EAGLE3 acceptance rate varies significantly across prompt distributions: seeking guidance on data/domain alignment
[The following content was translated with the help of AI.]
Hi, we are evaluating EAGLE3 speculative decoding with GLM-5.1 and noticed that the acceptance rate appears to be highly sensitive to the prompt distribution.
In our TP8 setup with num_speculative_tokens=1, code-generation style prompts show relatively good position-0 acceptance. For example, on HumanEval-style prompts, we observed acceptance rates around 20%+ in many cases.
However, on our production-like business prompts, the acceptance rate is much lower:
- Real business requests, max_tokens=2: 0 / 30 position-0 accepted tokens
- Real business requests, max_tokens=64: 5 / 624, around 0.8%
- General chat prompts also showed lower acceptance than code-generation prompts
The implementation itself seems to be working, since speculative decoding is active and acceptance is visible on code-generation prompts.
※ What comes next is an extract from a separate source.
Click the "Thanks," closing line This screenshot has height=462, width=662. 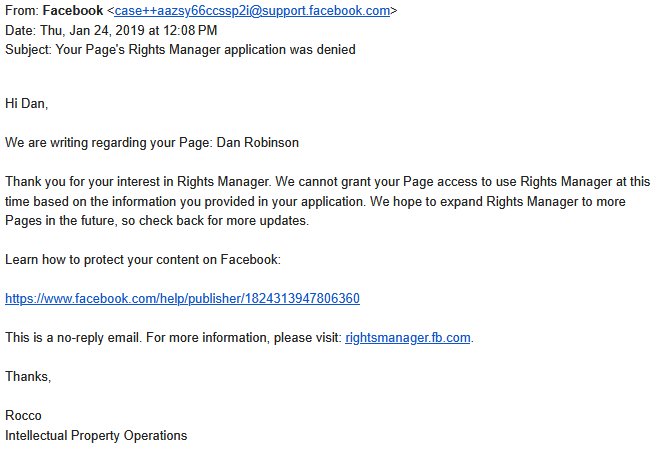(x=28, y=376)
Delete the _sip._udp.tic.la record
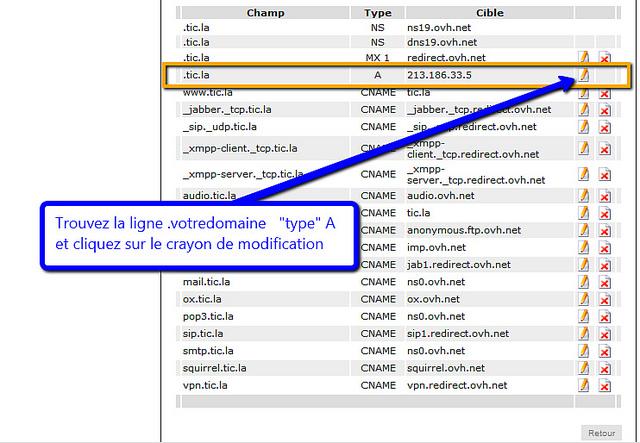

So we are trying to understand whether this is mainly caused by a domain/data-distribution mismatch between the EAGLE3 draft model and our real traffic.
Could you share some guidance on the following?
- What kind of data distribution was used to train or distill this EAGLE3 draft model?
- Is it expected that code-generation benchmarks have much higher acceptance than long multi-turn business/chat prompts?
- Are long multi-turn prompts or production-style chat data included in the draft model training distribution?
- Would continued training or distillation on our own traffic distribution be the recommended way to improve acceptance?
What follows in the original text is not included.